Monday, October 15, 2018

Tick

I've decided that I might as well accept the Buddhist view of time: that time itself is an illusion and our conception of it is merely a measure. The only way we have to perceive time is in the relative order of events that take place, regardless whether time somehow exists independently of these events or not. All timekeeping ultimately depends on a frequency source - or oscillator - which is nothing but a generator of evenly spaced events. The number of events generated per second is the frequency of the oscillator, and is measured in Hertz.


(Clock with a 4Hz oscillator using a pendulum resonator and a deadbeat escapement.)

Every oscillator makes use of a resonator, some source of periodicity that we take from nature: the motion of the sun, the fall of a drop of water, the swing of a pendulum, the rotation of a balance wheel, the vibration of a quartz crystal, the hyperfine transition of a cesium atom. If something happens faster than the interval between the beats of that oscillator, the only way to measure that interval is to use an oscillator with a higher frequency, which may mean a different resonator: the transition of an aluminum atom or of a ytterbium atom. How do we use these oscillators? By treating each beat of the oscillator as an event, and counting the number of events that occur during the time interval we want to measure.


(Watch with a 6Hz oscillator using a balance wheel resonator and a lever escapement.)

Is there a maximum possible frequency? Physicists think so: the reciprocal of one Planck time, which is about 5.39 x 10-44 seconds. It's the amount of time it takes a photon to cross a Planck length. One Planck time is the shortest time interval physicists believe can meaningfully occur, the duration it takes for the fastest possible object to cover the shortest possible distance found in nature. My calculator tells me that such a hypothetical Planck-frequency oscillator beats at a frequency of about 1.85 x 1043 Hertz.

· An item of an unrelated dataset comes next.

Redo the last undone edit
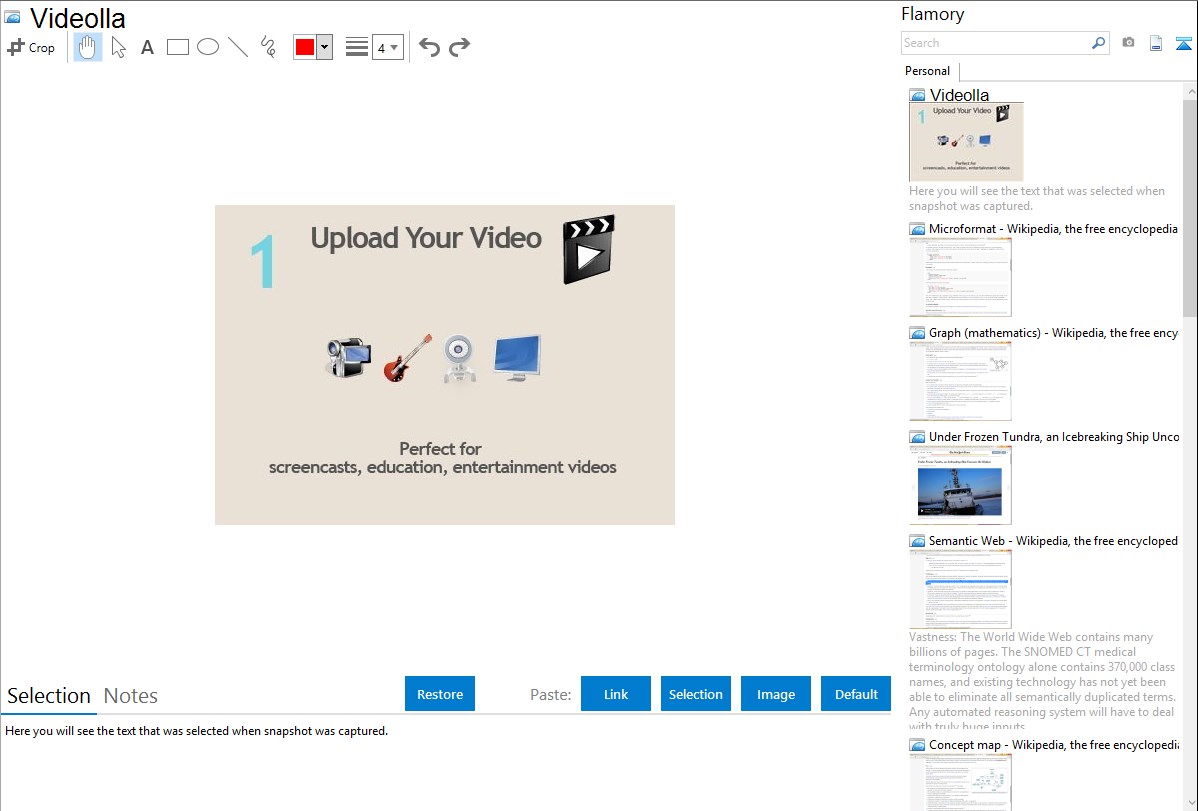 (x=459, y=47)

That's a lot of Hertz.


(Slow motion deadbeat escapement creating the tick tock.)

What happens between the beats of this hypothetical Planck-frequency oscillator? The question has no meaning; we believe one Planck time is the smallest possible interval that can occur. Time might as well not exist between the beats of a Planck-frequency oscillator. If we want to talk about the time between any two events, we have to find a frequency source that generates events more frequently than the interval we want to measure - any other notion of time is purely an abstract concept - and there is nothing faster than a Planck-frequency oscillator. (I'm told there may actually be even shorter time intervals in the field of quantum gravity, but they are apparently impossible to measure; what this might mean is left as an exercise to the reader.)

Capture
(Snapshot of an oscilloscope on a 10MHz oscillator with a cesium atomic resonator.)

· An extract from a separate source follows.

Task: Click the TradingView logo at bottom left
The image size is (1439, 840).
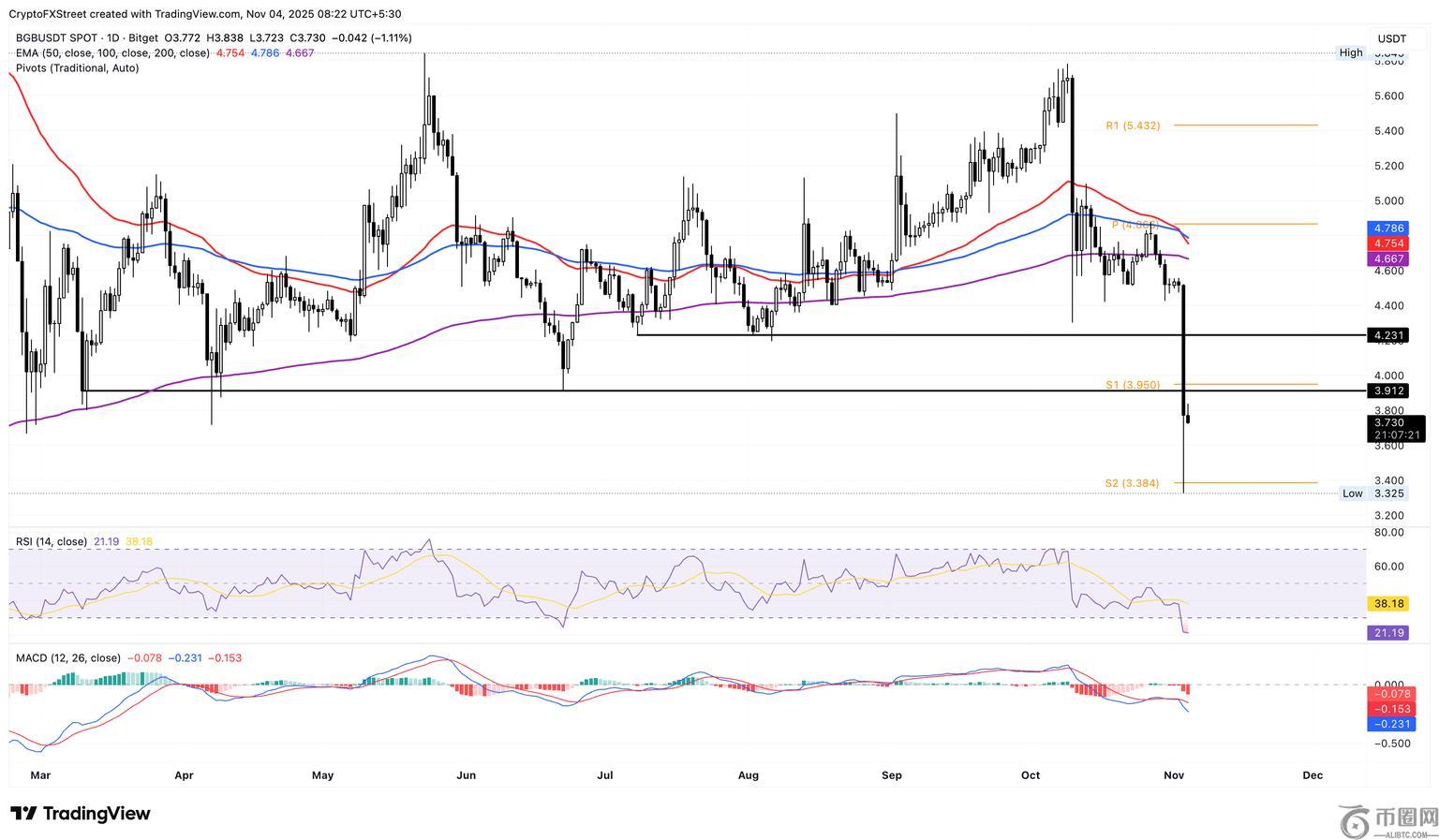Action: (81, 813)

I didn't come to this notion by reading about the more esoteric aspects of physics (as much as I enjoy doing that). I did it by developing and debugging real-time firmware that shaped the emission rate of ATM cells on a SONET channel carried over an OC-3 optical fiber. By building a stratum-0 NTP server with a cesium reference oscillator. By assembling an educational model of a mechanical clock.

Untitled
(Ytterbium lattice optical atomic clock at the NIST Boulder Labs.)